--- BEGIN STORED RECORDS ---

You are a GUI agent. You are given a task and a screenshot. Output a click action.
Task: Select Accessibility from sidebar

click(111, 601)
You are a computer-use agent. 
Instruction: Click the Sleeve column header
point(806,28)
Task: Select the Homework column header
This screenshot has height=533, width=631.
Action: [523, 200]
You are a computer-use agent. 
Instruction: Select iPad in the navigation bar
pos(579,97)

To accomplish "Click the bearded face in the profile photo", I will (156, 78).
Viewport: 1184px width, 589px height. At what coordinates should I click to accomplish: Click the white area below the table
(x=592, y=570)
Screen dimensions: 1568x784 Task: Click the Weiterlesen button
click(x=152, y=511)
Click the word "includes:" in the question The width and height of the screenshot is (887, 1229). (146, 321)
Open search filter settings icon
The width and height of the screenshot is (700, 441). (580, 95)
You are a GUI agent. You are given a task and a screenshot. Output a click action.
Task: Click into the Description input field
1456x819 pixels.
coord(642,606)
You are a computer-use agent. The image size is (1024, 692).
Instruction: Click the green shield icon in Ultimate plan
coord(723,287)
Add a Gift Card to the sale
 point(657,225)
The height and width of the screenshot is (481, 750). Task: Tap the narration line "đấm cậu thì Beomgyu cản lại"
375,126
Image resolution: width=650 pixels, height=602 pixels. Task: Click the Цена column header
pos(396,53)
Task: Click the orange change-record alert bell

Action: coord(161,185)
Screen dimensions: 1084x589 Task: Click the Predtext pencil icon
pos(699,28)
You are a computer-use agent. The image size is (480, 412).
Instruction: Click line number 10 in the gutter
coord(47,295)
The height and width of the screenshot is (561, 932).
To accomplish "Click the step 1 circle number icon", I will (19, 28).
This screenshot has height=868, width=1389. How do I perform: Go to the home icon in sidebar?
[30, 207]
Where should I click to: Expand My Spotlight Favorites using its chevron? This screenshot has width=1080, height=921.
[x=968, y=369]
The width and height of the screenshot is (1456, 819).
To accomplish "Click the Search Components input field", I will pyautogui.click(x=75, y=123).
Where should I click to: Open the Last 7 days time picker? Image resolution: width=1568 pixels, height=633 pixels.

--- END STORED RECORDS ---

## WHAT NEEDS TO BE DONE
Copy the records word for word, starting with the line containing "Screen dimensions: 1568x784" and continuing through the end of the records.

## FINAL RESULT
Screen dimensions: 1568x784 Task: Click the Weiterlesen button
click(x=152, y=511)
Click the word "includes:" in the question The width and height of the screenshot is (887, 1229). (146, 321)
Open search filter settings icon
The width and height of the screenshot is (700, 441). (580, 95)
You are a GUI agent. You are given a task and a screenshot. Output a click action.
Task: Click into the Description input field
1456x819 pixels.
coord(642,606)
You are a computer-use agent. The image size is (1024, 692).
Instruction: Click the green shield icon in Ultimate plan
coord(723,287)
Add a Gift Card to the sale
 point(657,225)
The height and width of the screenshot is (481, 750). Task: Tap the narration line "đấm cậu thì Beomgyu cản lại"
375,126
Image resolution: width=650 pixels, height=602 pixels. Task: Click the Цена column header
pos(396,53)
Task: Click the orange change-record alert bell

Action: coord(161,185)
Screen dimensions: 1084x589 Task: Click the Predtext pencil icon
pos(699,28)
You are a computer-use agent. The image size is (480, 412).
Instruction: Click line number 10 in the gutter
coord(47,295)
The height and width of the screenshot is (561, 932).
To accomplish "Click the step 1 circle number icon", I will (19, 28).
This screenshot has height=868, width=1389. How do I perform: Go to the home icon in sidebar?
[30, 207]
Where should I click to: Expand My Spotlight Favorites using its chevron? This screenshot has width=1080, height=921.
[x=968, y=369]
The width and height of the screenshot is (1456, 819).
To accomplish "Click the Search Components input field", I will pyautogui.click(x=75, y=123).
Where should I click to: Open the Last 7 days time picker? Image resolution: width=1568 pixels, height=633 pixels.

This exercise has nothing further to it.